During the surgery, the doctors nicked some of my nerves, which caused me some numbness on my left side from my armpit to my toes. Luckily I wasn’t paralysed.
I decided to proceed with a Cleveland Clinic affiliated oncologist and it was determined by biopsy that I had T4 malignant ependymoma, stage 2.
Portions of my biopsy were submitted to the Mayo Clinic and another major hospital, both confirming the diagnosis.
My spinal ependymoma is extremely rare and fortunately it grows slowly. However, I feel there is not enough research into this form of cancer and little support available for those in my particular situation.
I had six weeks of radiation on the tumor at one of the clinic hospitals in Strongsville in March of 2022. Updated MRI scans indicated that the tumor had shrunk slightly and no additional treatment was recommended.

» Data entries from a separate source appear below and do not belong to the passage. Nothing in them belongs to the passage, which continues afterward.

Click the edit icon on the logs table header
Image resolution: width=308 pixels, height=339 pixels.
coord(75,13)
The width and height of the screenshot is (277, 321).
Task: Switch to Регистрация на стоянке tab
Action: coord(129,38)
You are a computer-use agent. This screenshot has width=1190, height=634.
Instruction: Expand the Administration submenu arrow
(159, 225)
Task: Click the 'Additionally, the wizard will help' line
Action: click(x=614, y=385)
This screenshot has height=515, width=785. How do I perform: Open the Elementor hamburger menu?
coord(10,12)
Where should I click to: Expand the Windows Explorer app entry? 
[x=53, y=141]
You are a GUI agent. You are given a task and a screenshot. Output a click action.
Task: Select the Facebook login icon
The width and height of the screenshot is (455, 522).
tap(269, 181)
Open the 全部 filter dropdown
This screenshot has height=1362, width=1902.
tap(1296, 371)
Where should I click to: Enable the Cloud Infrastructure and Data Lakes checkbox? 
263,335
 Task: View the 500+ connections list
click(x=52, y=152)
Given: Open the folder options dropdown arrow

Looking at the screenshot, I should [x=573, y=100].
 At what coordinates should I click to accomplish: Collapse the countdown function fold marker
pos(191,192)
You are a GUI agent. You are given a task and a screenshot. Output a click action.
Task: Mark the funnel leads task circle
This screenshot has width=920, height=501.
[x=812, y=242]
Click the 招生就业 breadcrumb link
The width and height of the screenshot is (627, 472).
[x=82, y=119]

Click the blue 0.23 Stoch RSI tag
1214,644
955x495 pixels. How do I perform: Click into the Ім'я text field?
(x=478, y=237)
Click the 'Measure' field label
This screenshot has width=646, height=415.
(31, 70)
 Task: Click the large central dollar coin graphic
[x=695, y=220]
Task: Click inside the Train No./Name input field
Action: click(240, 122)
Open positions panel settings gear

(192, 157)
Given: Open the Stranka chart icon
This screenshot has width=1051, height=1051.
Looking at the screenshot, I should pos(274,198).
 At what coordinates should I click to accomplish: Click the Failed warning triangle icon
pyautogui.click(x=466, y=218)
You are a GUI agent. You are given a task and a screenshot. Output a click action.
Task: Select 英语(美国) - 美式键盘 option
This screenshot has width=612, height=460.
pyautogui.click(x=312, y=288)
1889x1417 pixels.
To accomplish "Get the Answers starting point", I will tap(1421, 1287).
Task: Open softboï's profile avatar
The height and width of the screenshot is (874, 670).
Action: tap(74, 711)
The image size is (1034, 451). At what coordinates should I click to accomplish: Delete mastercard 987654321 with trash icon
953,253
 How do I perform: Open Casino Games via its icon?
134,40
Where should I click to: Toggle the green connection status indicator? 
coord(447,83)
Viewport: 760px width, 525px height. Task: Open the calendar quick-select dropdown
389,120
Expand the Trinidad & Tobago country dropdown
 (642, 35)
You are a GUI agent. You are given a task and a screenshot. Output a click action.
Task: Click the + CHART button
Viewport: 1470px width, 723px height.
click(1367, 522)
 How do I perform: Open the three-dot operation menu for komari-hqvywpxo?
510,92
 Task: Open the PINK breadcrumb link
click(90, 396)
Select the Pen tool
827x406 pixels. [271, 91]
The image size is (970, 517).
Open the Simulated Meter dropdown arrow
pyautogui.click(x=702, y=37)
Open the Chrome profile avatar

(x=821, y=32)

While I’m relieved that the latest set of MRI scans revealed that the tumor hasn’t grown or moved, I’m extremely frustrated that the syrinx, a fluid-filled cyst inside the spinal cord, is pressing on the nerves and causing further loss of feeling in my left leg and to a lesser extent my right foot.
At this point, my oncologists are all in agreement that this is a wait-and-see situation, unless something dramatic happens, which would likely result in extreme loss of sensation in one or both legs and loss of bladder and bowel control.
It’s strange to think back on everything that has happened to me since we moved to Medina, but I strongly believe that I’m in the right place and that my faith and my profession as an advocate for the less fortunate have prepared me to stand up for myself after I retire .
If it were within my power to make a change to our healthcare system, I would find a way to fit inexpensive MRI’s into my monthly checkups.
I am scared that any surgery, growth or movement of this tumor could paralyze me, but from what the oncologists have told me, there are no other options right now.
My look at the available information has revealed what I consider minimal research done on adult spinal cord ependymomas.
While I appreciate that research dollars are better spent on cancers that affect large numbers of people, I hope to raise awareness and funding for this type of research.
Michele Lucas lives in Ohio with her family.
All opinions expressed in this article are the author’s own.